Marilah kita membaca sejenak 1 Korintus 3:12-14, "Entahkah orang membangun di atas dasar ini dengan emas, perak, batu permata, kayu, rumput kering atau jerami, sekali kelak pekerjaan masing-masing orang akan tampak, karena hari Tuhan akan menyatakannya. Sebab hari itu akan tampak dengan api dan bagaimana pekerjaan masing-masing orang, akan diuji oleh api itu. Jika pekerjaan yang dibangun seseorang tahan uji, ia akan mendapat upah (pahala)." Kaum beriman adalah ladang Allah (1 Kor. 3:9). Kalau yang kita tumbuhkan itu kayu, rumput kering, atau jerami, pasti akan terbakar. Tetapi jika pekerjaan kita itu emas, perak, dan batu permata, kita akan menerima upah, yakni pahala. Jika pekerjaan seseorang terbakar, ia akan menderita kerugian, tetapi bukan berarti ia binasa. Ayat berikutnya mengatakan, "Jika pekerjaannya terbakar, ia akan menderita kerugian; ia sendiri akan diselamatkan, tetapi seperti dari dalam api." Ayat ini jelas sekali menerangkan bahwa seorang yang telah beroleh selamat masih ada kemungkinan menderita kerugian, namun tidak kehilangan keselamatannya; ia sendiri akan diselamatkan, "tetapi seperti melalui api" Maukah Anda menjadi orang yang diselamatkan, "tetapi seperti melalui api"? Jika Anda bertanya kepada saya apakah api yang dikatakan di sini, saya hanya dapat mengatakan bahwa saya tidak tahu. Apa pun arti api yang dikatakan di situ, pastilah tidak enak rasanya, saya tidak mau mengalaminya! Karena kita sudah memiliki perkataan dalam 1 Korintus 3 tadi, kita tidak seharusnya mengatakan bahwa asal kita diselamatkan, tidak akan ada masalah lagi. Belum tentu demikian. Pekerjaan kita ada kemungkinan terbakar, dan kita sendiri mungkin diselamatkan, "tetapi seperti melalui api".

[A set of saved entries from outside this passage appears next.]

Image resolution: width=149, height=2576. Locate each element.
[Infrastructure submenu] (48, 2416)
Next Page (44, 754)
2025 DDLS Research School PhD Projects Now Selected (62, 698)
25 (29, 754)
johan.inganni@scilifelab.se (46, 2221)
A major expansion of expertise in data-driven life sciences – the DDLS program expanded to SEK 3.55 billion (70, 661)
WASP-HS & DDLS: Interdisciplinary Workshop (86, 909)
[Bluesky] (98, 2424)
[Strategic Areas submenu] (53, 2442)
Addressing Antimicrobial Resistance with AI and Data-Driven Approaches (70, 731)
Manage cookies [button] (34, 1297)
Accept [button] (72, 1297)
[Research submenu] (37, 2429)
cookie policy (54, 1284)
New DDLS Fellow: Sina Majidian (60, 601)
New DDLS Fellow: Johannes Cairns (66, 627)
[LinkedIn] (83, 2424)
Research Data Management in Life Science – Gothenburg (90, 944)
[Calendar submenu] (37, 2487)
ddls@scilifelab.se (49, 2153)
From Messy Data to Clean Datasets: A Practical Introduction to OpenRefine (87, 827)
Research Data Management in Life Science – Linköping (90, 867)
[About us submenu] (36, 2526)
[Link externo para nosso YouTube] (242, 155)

Jadi, selain keselamatan anugerah Allah, terdapat pula masalah menerima pahala atau menderita kerugian. Hanya mereka yang menerima pahala baru berbagian dalam perhentian penuaian yang akan datang. Mereka yang mendapatkan pahala akan menikmati perhentian yang lebih indah dalam Kerajaan Seribu Tahun dan mereka yang beroleh selamat seperti melalui api, akan menderita rugi dan kehilangan perhentian itu. Karena itu, hendaklah kita dengan tekun berlari-lari ke depan menuju sasaran, agar kita beroleh pahala yaitu panggilan surgawi dari Allah dalam Kristus Yesus dan maju dengan positif. Selain keselamatan, masih ada pahala yaitu panggilan surgawi, yakni perhentian penuaian dalam kerajaan yang akan datang. Inilah sasaran kita. Jika kita ingin mencapai sasaran ini, perlulah kita mengalami hidup gereja, sebab hidup gereja adalah jalan kita untuk mencapai sasaran Ini.